· Translation: KJV

Judges 18:20The priest's heart was glad, and he took the ephod, and the teraphim, and the engraved image, and went in the midst of the people.

The setting

Hill country of Ephraim, ~1100 BC. A young priest abandons his duties and joins armed raiders, carrying stolen religious artifacts in what is now central Israel...
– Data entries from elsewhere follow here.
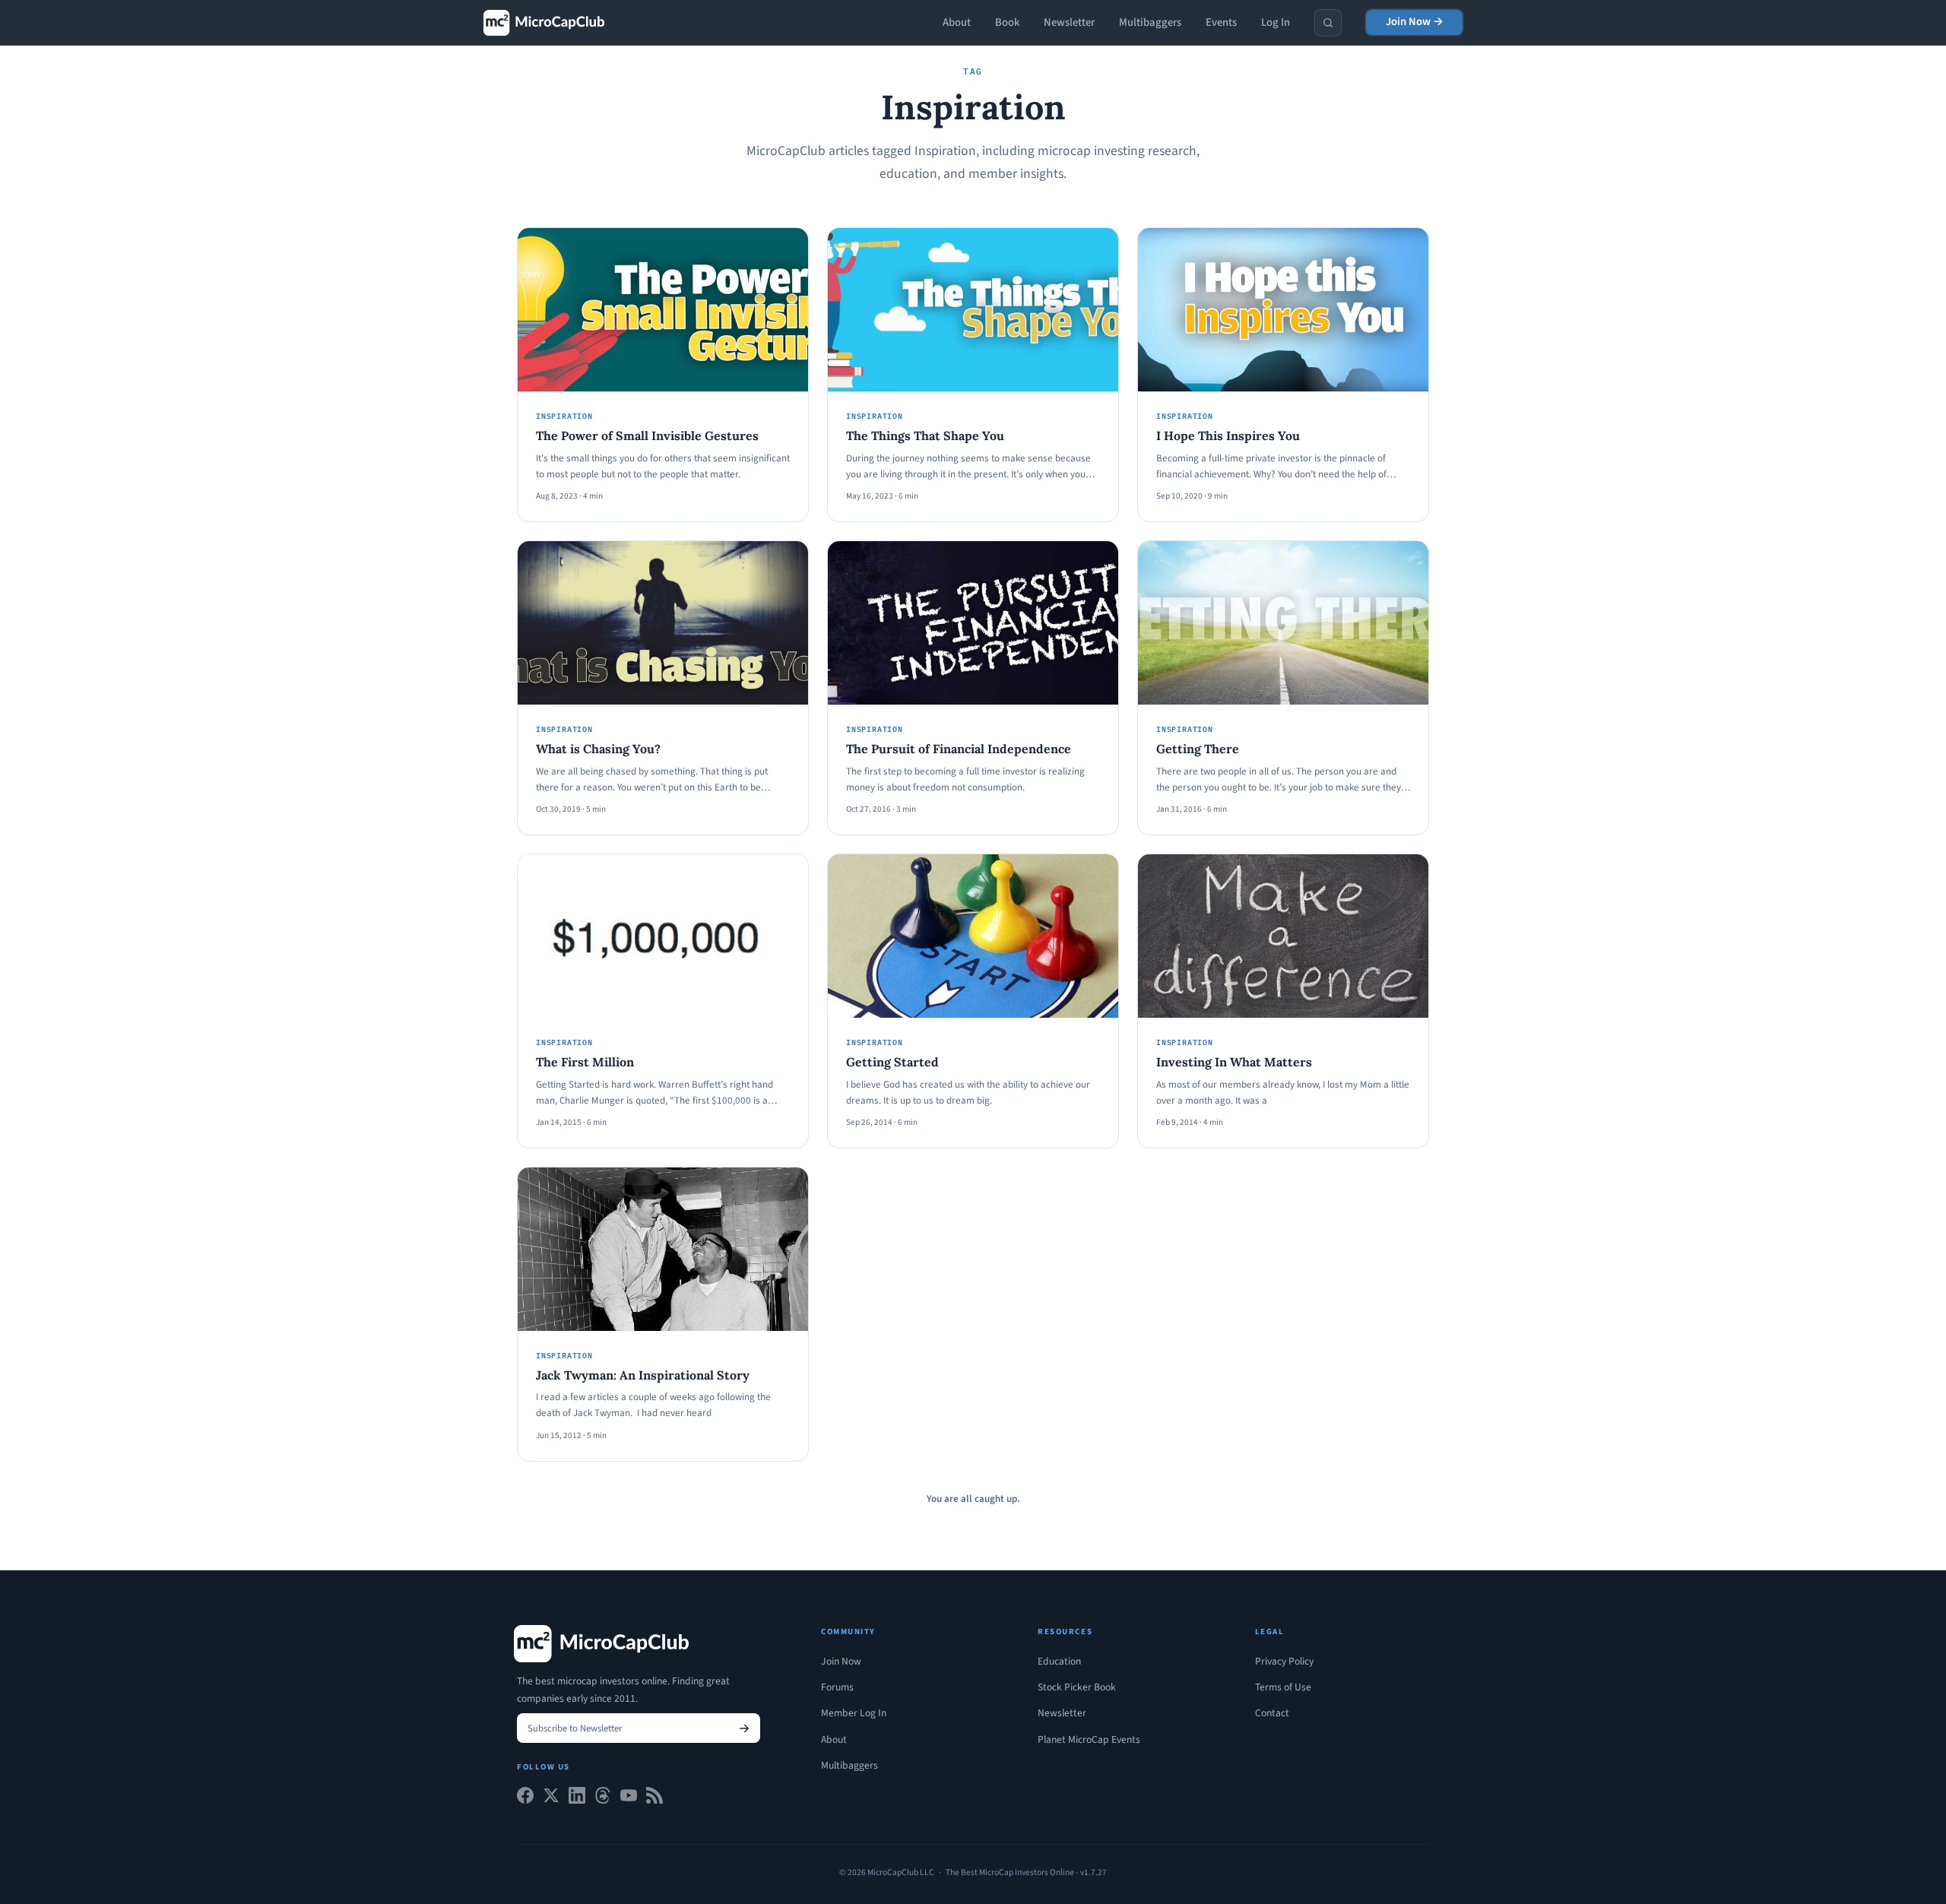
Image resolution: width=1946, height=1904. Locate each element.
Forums (837, 1687)
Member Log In (853, 1713)
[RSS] (654, 1799)
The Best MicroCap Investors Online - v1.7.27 (1026, 1872)
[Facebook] (525, 1799)
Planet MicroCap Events (1089, 1739)
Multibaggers (1150, 22)
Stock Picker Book (1077, 1687)
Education (1059, 1661)
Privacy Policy (1284, 1661)
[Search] (1328, 22)
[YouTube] (628, 1799)
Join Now (841, 1661)
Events (1221, 22)
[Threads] (602, 1799)
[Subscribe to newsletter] (744, 1728)
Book (1007, 22)
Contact (1272, 1713)
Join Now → (1415, 22)
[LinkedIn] (577, 1799)
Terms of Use (1283, 1687)
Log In (1275, 22)
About (957, 22)
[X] (551, 1799)
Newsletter (1069, 22)
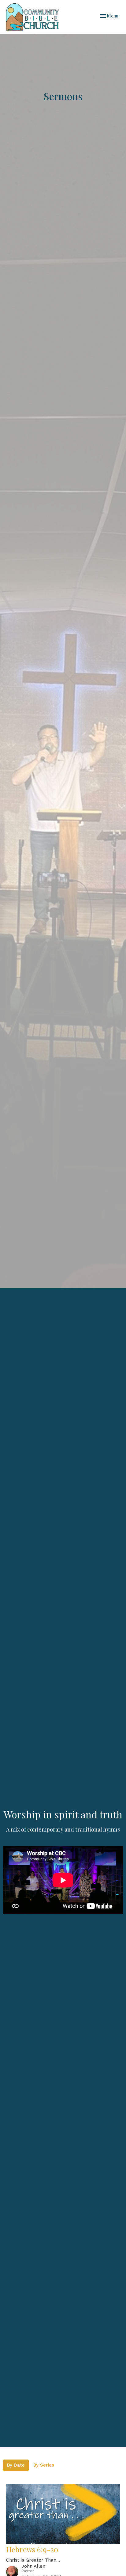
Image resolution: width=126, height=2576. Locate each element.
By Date (16, 2465)
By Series (43, 2465)
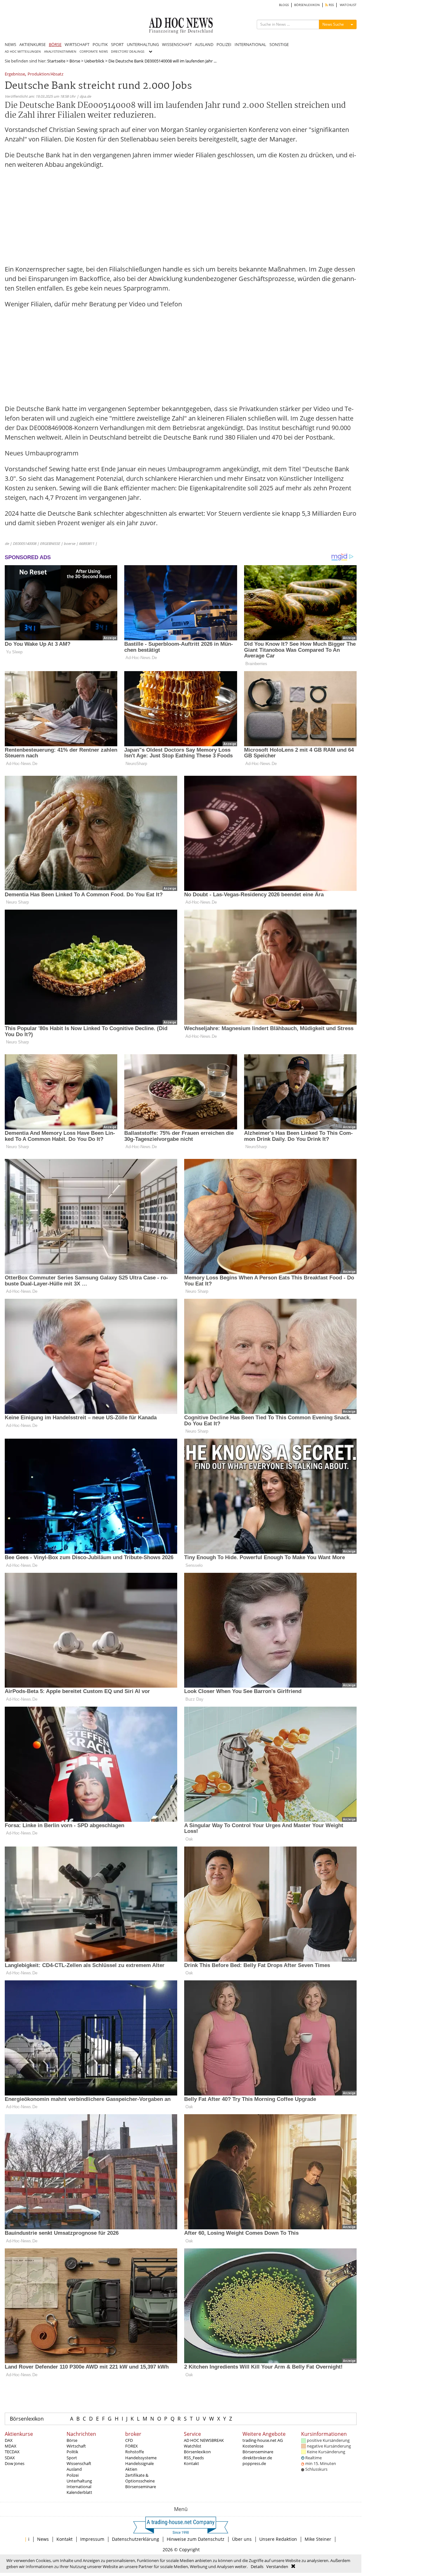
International (79, 2486)
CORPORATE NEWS (94, 51)
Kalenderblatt (79, 2492)
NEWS (10, 44)
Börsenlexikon (27, 2418)
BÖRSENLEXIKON (307, 5)
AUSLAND (204, 44)
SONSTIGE (279, 44)
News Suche (333, 24)
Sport (72, 2458)
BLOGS (284, 5)
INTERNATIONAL (250, 44)
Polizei (73, 2475)
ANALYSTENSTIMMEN (60, 51)
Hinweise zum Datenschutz (195, 2539)
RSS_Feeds (194, 2458)
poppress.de (254, 2463)
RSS (331, 5)
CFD (129, 2440)
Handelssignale (139, 2463)
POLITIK (100, 44)
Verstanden (277, 2566)
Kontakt (191, 2463)
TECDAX (12, 2452)
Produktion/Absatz (45, 74)
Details (257, 2566)
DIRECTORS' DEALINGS (127, 51)
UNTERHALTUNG (143, 44)
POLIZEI (224, 44)
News (43, 2539)
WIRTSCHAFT (77, 44)
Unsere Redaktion (278, 2539)
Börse (74, 61)
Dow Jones (14, 2463)
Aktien (131, 2469)
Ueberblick (94, 61)
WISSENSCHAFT (177, 44)
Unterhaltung (79, 2481)
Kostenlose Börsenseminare (257, 2449)
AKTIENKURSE (32, 44)
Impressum (92, 2539)
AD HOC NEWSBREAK (204, 2440)
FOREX (131, 2446)
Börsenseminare (140, 2486)
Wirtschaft (76, 2446)
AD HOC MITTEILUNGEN (23, 51)
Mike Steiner (318, 2539)
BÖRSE (55, 44)
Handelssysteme (141, 2458)
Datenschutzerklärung (135, 2539)
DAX (9, 2440)
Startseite (56, 61)
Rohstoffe (134, 2452)
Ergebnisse (15, 74)
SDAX (10, 2458)
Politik (72, 2452)
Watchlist (192, 2446)
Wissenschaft (79, 2463)
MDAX (10, 2446)
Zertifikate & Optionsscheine (140, 2478)
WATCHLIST (348, 5)
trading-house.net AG (262, 2440)
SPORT (117, 44)
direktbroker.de (257, 2458)
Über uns (242, 2539)
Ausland (74, 2469)
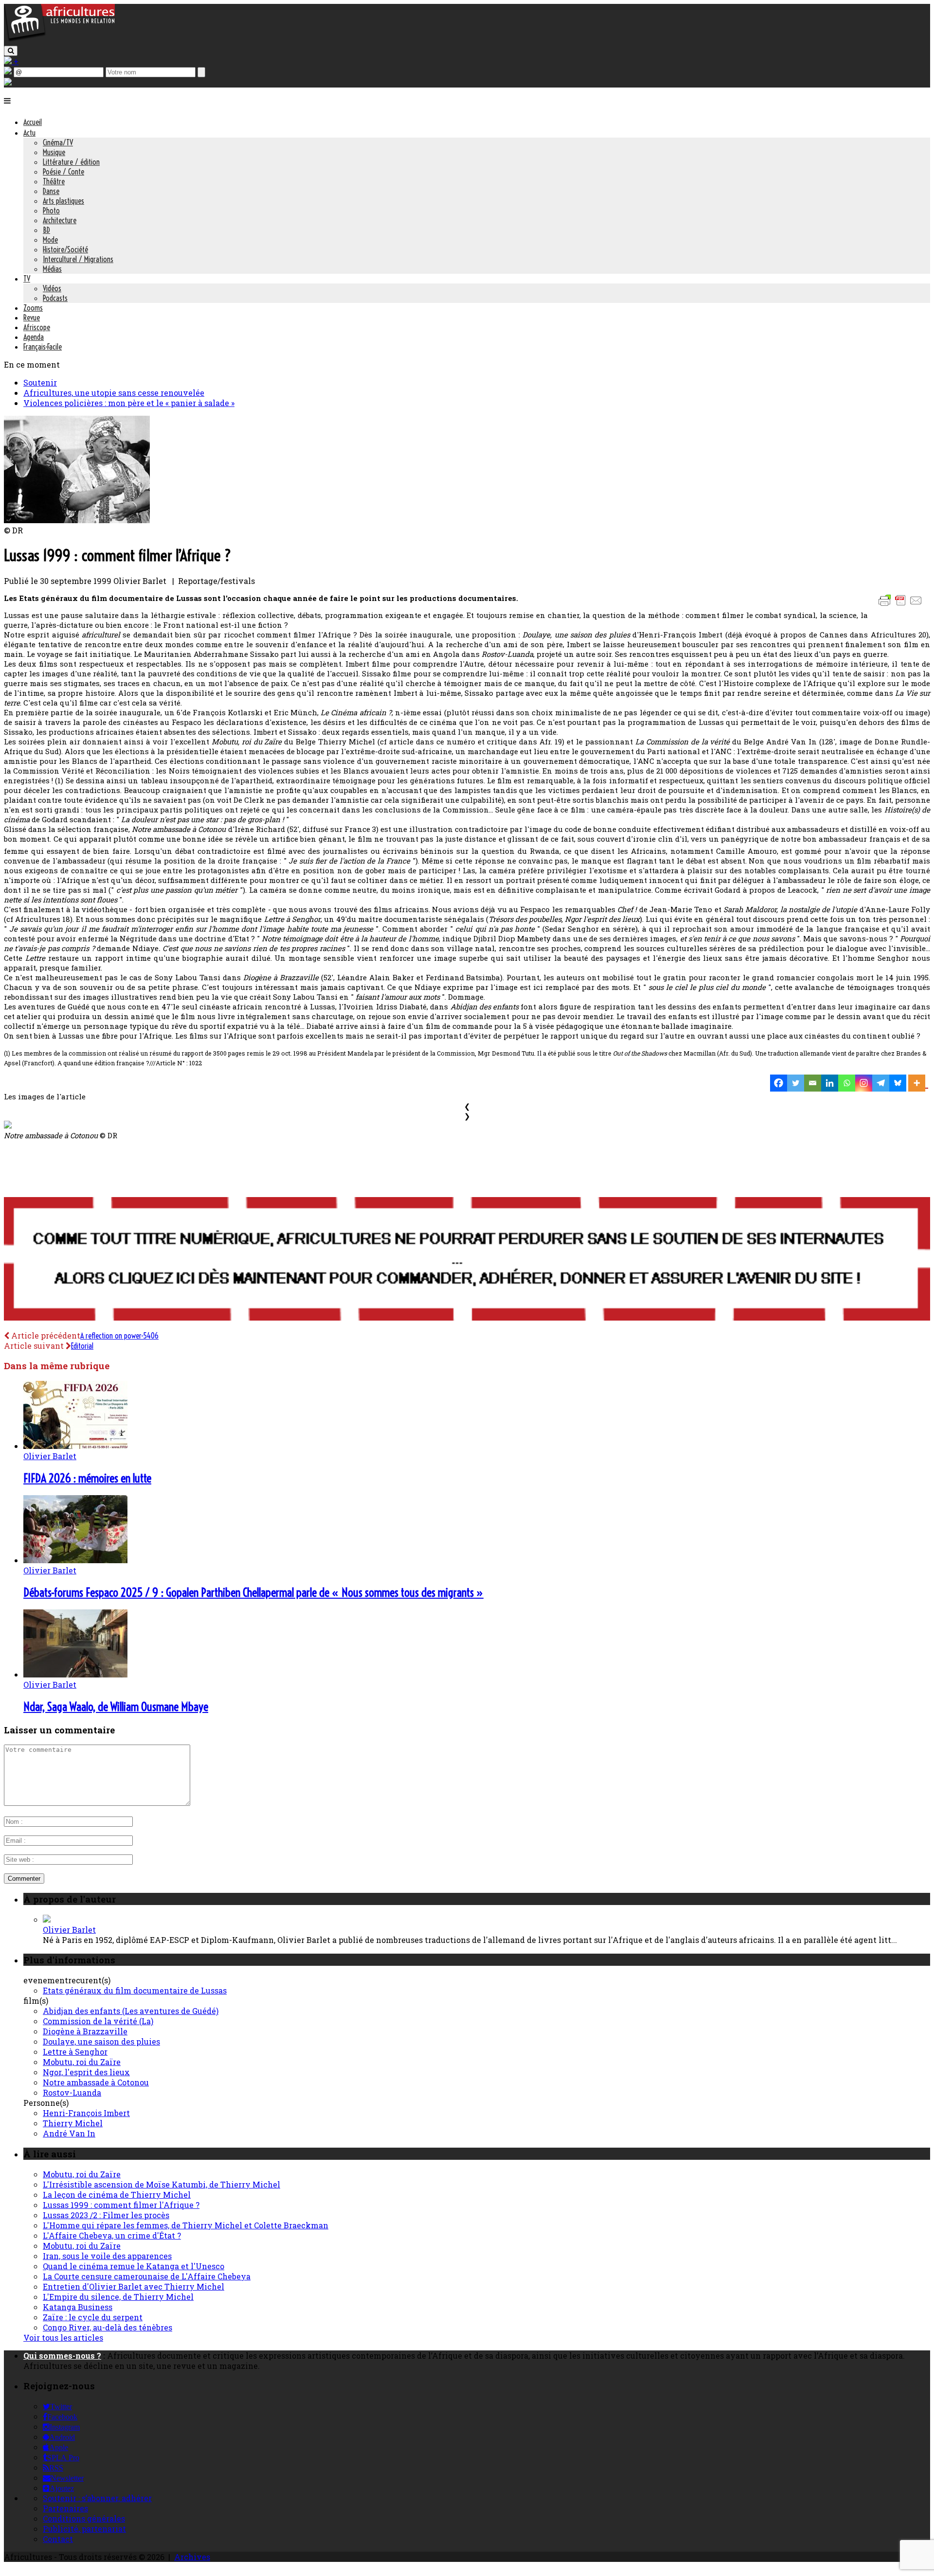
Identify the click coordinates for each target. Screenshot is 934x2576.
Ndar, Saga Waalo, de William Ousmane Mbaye (115, 1706)
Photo (51, 210)
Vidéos (52, 288)
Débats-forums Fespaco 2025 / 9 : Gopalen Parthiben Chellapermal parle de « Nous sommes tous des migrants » (253, 1592)
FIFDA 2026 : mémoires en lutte (87, 1478)
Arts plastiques (63, 201)
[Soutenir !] (467, 1260)
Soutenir (40, 382)
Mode (50, 240)
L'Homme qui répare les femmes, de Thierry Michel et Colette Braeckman (185, 2225)
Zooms (33, 308)
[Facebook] (778, 1083)
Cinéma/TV (58, 142)
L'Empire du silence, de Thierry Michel (118, 2297)
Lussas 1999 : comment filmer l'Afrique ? (121, 2205)
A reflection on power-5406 (119, 1336)
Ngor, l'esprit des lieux (86, 2072)
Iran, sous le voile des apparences (107, 2256)
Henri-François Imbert (86, 2113)
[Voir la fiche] (47, 1919)
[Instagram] (863, 1083)
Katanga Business (77, 2307)
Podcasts (55, 298)
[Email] (812, 1083)
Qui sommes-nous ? (62, 2355)
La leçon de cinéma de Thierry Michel (117, 2194)
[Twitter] (795, 1083)
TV (26, 278)
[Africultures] (59, 40)
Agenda (33, 337)
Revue (31, 317)
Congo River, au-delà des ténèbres (107, 2327)
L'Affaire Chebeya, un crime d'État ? (112, 2235)
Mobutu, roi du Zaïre (82, 2062)
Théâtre (54, 181)
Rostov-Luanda (72, 2092)
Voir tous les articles (63, 2337)
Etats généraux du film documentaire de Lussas (135, 1990)
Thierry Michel (73, 2123)
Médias (52, 269)
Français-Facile (42, 347)
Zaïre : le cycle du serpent (93, 2317)
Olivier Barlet (49, 1456)
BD (46, 230)
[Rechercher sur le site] (11, 51)
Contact (58, 2539)
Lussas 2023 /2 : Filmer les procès (106, 2215)
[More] (918, 1083)
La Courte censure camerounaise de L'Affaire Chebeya (147, 2276)
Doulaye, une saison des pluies (101, 2041)
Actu (29, 133)
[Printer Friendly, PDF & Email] (902, 605)
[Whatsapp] (846, 1083)
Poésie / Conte (63, 171)
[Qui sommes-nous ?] (8, 82)
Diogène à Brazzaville (85, 2031)
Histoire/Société (65, 249)
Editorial (82, 1346)
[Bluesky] (897, 1083)
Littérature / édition (71, 162)
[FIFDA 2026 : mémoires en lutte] (75, 1446)
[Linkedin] (829, 1083)
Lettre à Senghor (75, 2052)
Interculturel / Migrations (78, 259)
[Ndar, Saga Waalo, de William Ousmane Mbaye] (75, 1674)
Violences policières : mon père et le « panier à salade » (128, 403)
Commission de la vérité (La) (98, 2021)
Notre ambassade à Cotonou (96, 2082)
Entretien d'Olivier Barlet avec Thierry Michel (133, 2286)
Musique (54, 152)
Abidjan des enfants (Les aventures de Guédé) (130, 2011)
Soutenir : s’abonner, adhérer (97, 2498)
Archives (192, 2557)
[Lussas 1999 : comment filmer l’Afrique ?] (77, 520)
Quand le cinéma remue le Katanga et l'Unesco (133, 2266)
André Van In (69, 2133)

The emotion here: grieved at how easily hearts can be corrupted by opportunity

The original word

samach (שָׂמַח) — deeply glad, the same word used for righteous joy, here corrupted for selfish gain

Why it matters

By taking the sacred objects, he became an accessory to theft and broke his priestly vows

Read with care

What most readers miss in Judges 18:20

His heart was 'glad' — he felt good about this terrible decision, showing how we can deceive ourselves

Common misconceptionPeople think this priest was just weak, but the text says his 'heart was glad' — he was genuinely excited about betraying his employer. It shows how we can feel good about doing wrong.

Bible Genome reading

Judges 18:20 — Bible Genome reading

SpeakerNarrator
Erajudges
Primary emotionjoyful
Literary typenarrative

Emotional genome

Comfort power65%
Quotability30%
Memorability50%
Crisis relevance50%
Standalone40%
Themes:disloyaltyself-interest

In context

No verse stands alone.

Read the conversation around it.

Open Judges 18

Judges 18:20 comes from the book of Judges, written during the judges period. These words are attributed to Narrator. The dominant emotion in this verse is joyful, with a comfort power of 65% and a tone that is reflective. It belongs to the narrative genre of biblical literature. Key themes include disloyalty, self-interest. Notable phrases: priest's heart was glad.